I think Jason Law ought to weigh in on this, but here’s my quick take:
Sovrin does not prevent storing encrypted attributes on the ledger (anything you store on the ledger is a blob, and all blobs are equally opaque). However, the Sovrin community should have an opinion about what attributes are good to store on ledger, and I believe the opinion should be: public attributes only.
When you have an attribute that everybody in the world is supposed to know (e.g., the street address of a university), then recording that attribute in a public source of truth makes sense. But when you have data that you want one (or very few, selectively chosen) entity to know, encrypting it and storing it on the ledger feels risky. Yes, you can encrypt it, and yes, the encryption that sovrin uses is industrial-strength and guarded by best practices. But the permanency of the ledger and publicness of the ledger run counter to the need for secrets; why put a hacking target out there, where all the world can see it for all time? If a key ever becomes known, old secrets may surface. The ledger becomes a honeypot (although the scope of hacking is limited, since very few secrets on the ledger would be encrypted with the same key).

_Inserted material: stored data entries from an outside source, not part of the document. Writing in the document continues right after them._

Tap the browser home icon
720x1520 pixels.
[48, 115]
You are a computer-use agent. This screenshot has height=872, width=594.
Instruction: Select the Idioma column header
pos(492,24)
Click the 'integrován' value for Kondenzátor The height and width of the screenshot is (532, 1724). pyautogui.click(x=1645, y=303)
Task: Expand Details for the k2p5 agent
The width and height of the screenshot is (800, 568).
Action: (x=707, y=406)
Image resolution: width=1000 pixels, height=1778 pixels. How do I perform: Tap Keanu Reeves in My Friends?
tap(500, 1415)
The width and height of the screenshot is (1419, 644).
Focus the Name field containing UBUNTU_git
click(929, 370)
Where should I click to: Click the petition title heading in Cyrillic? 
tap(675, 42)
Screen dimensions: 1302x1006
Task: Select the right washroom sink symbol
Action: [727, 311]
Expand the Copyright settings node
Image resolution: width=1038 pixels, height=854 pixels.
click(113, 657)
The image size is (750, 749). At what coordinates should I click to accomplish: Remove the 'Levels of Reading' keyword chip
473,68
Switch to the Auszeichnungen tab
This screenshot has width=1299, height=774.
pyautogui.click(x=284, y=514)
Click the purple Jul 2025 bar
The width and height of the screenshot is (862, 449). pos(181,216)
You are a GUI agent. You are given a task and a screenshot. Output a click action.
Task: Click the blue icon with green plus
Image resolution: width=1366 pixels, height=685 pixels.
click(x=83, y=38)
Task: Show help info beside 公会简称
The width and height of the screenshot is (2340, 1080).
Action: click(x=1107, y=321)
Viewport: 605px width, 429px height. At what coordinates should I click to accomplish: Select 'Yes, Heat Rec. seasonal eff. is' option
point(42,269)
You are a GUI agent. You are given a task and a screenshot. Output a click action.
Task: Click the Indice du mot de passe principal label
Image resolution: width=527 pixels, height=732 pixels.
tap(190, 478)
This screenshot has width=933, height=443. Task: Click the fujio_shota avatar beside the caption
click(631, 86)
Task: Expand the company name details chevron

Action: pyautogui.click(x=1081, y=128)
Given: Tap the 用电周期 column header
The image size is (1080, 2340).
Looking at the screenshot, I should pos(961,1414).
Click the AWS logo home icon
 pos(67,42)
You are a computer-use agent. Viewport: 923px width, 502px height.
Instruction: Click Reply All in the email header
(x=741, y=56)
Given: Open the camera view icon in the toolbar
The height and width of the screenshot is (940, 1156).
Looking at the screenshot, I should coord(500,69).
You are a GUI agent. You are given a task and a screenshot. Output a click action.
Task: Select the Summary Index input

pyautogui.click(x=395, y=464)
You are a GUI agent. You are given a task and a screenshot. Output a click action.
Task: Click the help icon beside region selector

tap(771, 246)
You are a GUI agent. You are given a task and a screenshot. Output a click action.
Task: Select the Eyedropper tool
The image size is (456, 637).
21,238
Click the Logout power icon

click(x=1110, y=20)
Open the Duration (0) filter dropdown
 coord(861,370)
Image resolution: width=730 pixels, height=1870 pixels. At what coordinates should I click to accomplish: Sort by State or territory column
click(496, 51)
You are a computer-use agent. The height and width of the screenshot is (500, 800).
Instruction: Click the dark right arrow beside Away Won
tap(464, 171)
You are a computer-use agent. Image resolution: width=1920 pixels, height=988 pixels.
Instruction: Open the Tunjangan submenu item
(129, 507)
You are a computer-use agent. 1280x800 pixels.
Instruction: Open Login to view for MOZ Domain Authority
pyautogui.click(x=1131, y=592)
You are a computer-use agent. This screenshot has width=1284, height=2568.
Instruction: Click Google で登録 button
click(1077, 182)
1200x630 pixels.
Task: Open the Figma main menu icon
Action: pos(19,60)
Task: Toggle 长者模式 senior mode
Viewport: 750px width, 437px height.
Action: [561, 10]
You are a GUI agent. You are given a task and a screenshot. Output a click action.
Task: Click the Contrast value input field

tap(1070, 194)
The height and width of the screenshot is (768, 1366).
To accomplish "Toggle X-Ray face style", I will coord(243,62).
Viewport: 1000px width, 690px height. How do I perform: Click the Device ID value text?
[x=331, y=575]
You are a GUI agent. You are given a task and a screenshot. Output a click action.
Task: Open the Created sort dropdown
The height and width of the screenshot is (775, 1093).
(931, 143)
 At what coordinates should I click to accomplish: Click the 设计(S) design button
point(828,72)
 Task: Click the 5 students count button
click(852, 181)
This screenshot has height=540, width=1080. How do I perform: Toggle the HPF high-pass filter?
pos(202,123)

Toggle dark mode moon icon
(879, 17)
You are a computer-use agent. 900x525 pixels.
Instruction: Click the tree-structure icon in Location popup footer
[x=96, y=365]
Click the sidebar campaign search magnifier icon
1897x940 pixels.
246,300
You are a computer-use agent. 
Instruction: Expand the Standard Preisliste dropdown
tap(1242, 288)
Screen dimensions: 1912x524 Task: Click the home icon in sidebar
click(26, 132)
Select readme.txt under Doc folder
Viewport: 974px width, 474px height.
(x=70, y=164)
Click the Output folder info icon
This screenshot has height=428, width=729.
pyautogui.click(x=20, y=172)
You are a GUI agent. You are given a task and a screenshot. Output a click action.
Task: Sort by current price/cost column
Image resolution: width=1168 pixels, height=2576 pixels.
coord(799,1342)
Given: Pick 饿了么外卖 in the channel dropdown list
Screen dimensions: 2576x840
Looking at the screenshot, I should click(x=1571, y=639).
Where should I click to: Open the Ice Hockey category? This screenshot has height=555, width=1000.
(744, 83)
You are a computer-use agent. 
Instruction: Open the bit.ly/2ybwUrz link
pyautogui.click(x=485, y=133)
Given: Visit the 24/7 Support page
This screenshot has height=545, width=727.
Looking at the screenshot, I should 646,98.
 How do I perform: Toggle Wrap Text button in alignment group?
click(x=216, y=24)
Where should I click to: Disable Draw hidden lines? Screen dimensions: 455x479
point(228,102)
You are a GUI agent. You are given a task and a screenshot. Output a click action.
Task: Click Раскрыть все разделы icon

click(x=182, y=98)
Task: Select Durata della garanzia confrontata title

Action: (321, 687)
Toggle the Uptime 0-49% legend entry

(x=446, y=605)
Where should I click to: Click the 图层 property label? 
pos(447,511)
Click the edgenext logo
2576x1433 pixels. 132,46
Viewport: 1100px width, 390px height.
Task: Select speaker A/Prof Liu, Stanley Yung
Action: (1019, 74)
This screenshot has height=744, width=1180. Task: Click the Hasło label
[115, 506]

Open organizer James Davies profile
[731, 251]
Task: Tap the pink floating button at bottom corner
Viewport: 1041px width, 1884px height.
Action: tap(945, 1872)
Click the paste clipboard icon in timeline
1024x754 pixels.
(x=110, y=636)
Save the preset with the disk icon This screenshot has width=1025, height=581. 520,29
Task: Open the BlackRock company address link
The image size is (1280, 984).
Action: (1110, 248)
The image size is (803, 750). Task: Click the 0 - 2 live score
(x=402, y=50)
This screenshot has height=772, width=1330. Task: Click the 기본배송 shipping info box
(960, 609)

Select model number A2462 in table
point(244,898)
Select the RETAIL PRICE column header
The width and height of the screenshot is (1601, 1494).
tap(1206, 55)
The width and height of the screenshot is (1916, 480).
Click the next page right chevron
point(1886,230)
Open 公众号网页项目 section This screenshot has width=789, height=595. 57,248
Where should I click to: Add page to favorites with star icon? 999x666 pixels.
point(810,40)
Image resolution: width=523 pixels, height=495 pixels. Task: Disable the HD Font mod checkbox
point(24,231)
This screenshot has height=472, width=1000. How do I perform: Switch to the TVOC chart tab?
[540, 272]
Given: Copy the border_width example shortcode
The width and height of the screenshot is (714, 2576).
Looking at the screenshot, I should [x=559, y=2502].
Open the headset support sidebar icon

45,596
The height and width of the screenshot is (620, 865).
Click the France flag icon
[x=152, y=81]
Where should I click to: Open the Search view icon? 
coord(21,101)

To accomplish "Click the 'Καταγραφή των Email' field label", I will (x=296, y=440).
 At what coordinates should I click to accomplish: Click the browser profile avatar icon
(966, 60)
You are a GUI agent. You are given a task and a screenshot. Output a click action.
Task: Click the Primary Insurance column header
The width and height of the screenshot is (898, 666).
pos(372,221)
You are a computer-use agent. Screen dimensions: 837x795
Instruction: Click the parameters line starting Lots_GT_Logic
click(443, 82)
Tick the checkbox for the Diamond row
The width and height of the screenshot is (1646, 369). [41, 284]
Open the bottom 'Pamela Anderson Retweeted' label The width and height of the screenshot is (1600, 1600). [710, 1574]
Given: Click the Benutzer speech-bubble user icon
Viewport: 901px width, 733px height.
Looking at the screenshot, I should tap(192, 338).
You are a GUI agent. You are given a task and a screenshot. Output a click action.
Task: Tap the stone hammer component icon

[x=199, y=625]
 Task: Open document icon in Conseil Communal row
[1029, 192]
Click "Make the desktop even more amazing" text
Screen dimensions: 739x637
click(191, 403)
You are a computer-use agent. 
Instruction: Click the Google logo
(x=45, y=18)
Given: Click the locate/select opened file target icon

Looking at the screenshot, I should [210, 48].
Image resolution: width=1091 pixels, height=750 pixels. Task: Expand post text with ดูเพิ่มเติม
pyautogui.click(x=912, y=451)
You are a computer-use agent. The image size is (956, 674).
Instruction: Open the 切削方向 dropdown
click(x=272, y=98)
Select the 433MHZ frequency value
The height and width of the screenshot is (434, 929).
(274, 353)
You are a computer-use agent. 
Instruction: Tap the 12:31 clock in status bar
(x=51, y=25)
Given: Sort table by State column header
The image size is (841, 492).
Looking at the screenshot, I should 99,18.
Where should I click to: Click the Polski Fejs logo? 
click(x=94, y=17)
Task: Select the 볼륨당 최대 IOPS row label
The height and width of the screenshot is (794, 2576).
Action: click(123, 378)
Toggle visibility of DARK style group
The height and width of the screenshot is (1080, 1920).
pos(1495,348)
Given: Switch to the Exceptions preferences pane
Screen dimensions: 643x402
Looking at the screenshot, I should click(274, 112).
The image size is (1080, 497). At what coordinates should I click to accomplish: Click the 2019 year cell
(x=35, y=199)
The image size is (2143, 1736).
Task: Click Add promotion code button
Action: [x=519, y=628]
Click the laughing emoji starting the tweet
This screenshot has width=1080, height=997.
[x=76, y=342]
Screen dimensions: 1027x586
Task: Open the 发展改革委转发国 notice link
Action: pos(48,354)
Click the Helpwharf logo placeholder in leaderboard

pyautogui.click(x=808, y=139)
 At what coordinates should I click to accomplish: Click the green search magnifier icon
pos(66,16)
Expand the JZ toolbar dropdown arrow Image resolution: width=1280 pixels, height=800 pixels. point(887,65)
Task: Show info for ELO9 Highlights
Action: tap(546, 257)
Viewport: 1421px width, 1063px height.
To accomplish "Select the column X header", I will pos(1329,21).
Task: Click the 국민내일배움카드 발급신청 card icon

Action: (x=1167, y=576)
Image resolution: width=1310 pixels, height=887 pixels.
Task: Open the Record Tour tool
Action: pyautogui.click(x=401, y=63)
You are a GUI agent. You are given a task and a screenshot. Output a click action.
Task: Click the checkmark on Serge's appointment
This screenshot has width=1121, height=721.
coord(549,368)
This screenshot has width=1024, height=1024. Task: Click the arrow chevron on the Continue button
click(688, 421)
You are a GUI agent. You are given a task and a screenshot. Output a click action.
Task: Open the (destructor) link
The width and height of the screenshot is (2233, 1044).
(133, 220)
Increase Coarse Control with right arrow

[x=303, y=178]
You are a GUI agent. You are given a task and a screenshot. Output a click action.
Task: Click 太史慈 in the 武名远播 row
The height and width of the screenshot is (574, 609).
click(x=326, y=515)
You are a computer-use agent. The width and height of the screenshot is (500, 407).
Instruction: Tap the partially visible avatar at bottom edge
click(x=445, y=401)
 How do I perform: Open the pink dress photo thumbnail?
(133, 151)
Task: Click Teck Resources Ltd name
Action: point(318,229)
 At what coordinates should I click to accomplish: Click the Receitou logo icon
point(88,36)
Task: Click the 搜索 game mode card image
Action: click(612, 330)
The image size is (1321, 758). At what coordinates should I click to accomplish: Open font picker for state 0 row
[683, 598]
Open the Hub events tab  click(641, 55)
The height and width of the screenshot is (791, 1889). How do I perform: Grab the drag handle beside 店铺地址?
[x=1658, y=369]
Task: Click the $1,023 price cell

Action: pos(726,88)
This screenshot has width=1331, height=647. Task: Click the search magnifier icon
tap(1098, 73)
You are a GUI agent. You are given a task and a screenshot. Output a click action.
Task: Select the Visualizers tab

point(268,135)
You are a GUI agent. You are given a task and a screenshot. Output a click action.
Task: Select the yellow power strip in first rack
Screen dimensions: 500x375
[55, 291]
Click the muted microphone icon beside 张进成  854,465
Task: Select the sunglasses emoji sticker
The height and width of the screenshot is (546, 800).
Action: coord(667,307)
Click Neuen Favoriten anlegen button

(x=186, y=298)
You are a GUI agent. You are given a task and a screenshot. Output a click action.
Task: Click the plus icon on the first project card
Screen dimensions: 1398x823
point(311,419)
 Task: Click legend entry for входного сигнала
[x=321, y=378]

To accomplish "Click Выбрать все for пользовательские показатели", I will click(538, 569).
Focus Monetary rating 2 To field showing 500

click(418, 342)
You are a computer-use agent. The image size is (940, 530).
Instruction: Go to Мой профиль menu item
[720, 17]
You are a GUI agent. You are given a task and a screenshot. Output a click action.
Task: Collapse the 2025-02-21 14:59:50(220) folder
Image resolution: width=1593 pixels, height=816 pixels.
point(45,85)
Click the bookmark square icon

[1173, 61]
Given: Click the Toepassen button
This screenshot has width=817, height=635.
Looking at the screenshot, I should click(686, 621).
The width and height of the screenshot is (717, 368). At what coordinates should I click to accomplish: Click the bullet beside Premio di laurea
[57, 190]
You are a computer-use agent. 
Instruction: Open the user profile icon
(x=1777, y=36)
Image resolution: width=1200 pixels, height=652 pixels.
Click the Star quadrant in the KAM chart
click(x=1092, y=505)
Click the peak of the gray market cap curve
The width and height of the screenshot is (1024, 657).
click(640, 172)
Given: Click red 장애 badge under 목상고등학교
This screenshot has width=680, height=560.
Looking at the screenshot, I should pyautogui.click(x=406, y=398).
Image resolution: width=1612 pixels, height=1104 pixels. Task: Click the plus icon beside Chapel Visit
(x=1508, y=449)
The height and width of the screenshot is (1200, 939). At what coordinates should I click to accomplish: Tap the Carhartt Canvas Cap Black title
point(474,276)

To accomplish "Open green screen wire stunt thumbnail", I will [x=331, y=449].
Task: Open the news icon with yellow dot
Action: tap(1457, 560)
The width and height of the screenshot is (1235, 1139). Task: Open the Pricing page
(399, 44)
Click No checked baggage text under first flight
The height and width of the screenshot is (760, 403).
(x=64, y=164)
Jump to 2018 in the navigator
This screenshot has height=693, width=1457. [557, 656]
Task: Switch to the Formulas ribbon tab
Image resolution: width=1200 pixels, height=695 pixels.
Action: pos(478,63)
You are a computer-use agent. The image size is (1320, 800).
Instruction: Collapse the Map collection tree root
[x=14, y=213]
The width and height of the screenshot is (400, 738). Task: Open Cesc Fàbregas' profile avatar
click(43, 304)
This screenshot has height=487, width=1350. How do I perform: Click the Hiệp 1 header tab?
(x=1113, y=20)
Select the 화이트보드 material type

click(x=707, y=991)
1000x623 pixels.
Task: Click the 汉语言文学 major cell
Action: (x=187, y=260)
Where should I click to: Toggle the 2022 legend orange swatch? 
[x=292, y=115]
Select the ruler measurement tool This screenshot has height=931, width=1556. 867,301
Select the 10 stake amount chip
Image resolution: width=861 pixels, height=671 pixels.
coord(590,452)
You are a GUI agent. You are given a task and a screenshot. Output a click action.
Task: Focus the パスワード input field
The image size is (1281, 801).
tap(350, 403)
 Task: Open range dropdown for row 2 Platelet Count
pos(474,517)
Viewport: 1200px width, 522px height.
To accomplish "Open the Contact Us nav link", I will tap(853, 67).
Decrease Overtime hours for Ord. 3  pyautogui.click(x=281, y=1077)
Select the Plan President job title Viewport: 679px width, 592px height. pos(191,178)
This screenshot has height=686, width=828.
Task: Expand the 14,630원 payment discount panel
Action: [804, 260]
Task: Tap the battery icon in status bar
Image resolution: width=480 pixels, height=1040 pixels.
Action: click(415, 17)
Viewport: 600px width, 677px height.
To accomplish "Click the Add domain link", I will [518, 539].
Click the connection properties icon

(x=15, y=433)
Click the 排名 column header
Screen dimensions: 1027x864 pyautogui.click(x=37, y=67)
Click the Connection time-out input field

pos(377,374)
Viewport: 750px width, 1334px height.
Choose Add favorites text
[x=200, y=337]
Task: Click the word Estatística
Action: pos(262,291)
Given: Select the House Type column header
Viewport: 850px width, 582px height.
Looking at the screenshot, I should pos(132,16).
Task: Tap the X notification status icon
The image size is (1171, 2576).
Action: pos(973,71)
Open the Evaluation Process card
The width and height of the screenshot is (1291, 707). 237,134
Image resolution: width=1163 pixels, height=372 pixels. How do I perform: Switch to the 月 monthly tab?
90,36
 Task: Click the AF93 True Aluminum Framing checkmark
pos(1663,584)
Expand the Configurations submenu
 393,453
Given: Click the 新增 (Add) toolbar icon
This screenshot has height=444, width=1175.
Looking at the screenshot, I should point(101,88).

Instead, we recommend using secure communication channels established and maintained through the sovrin ledger to exchange secret information out-of-band. Alice stores her public key for communications with Bob on-ledger; Bob stores his public key for communications with Alice on-ledger. When they wish to exchange a secret, they look up the respective public keys on-ledger to account for any revocation/rotation, then send the secret. Agencies help here, because “send the secret” implies that each can somehow contact the other–and an Agency can provide an addressable endpoint in the cloud that proxies an identity owner for communication purposes.
Hash-tree encryption is, indeed, used for zero-knowledge proofs–but not necessarily in conjunction with data stored on the ledger. Essentially what you have is a way to hash progressively less granular views (subsets) of a larger document, such that you can disclose a tiny portion of plain text, leave the rest of the doc encrypted, but prove that you possess the larger document because you can produce the bytes that generate it hash.
The only kind of key stored on ledger (IMO) should be asymmetric public keys (the “verification keys” used in elliptical curve cryptography). Private keys should be stored at the “edge” – that is, with the user, where they were originally generated, perhaps on a mobile device or similar – and never transmitted. Symmetric keys can be shared using a secure comm channel built from published public keys in much the same way that SSL builds a channel and then shares a symmetric session key; the symmetric keys are not stored anywhere but with the endpoints (the entities that are interacting). This makes symmetric keys ephemeral; the only revocation you have to worry about is revocation of the public key. Revocation transactions go on the ledger, so the ledger becomes the public source of truth about which key to use to talk to identifier X.
An agency can facilitate recovery mechanisms by supporting secure backups of keys known to an identity owner (where the backup is opaque to the agency, and decryptable only by the owner using a biometric or similar). It is also possible to use Shamir secret sharing to support recovery scenarios where, say, 5 friends are designated as trustees, and at least 3 friends must agree on the recovery to unlock it.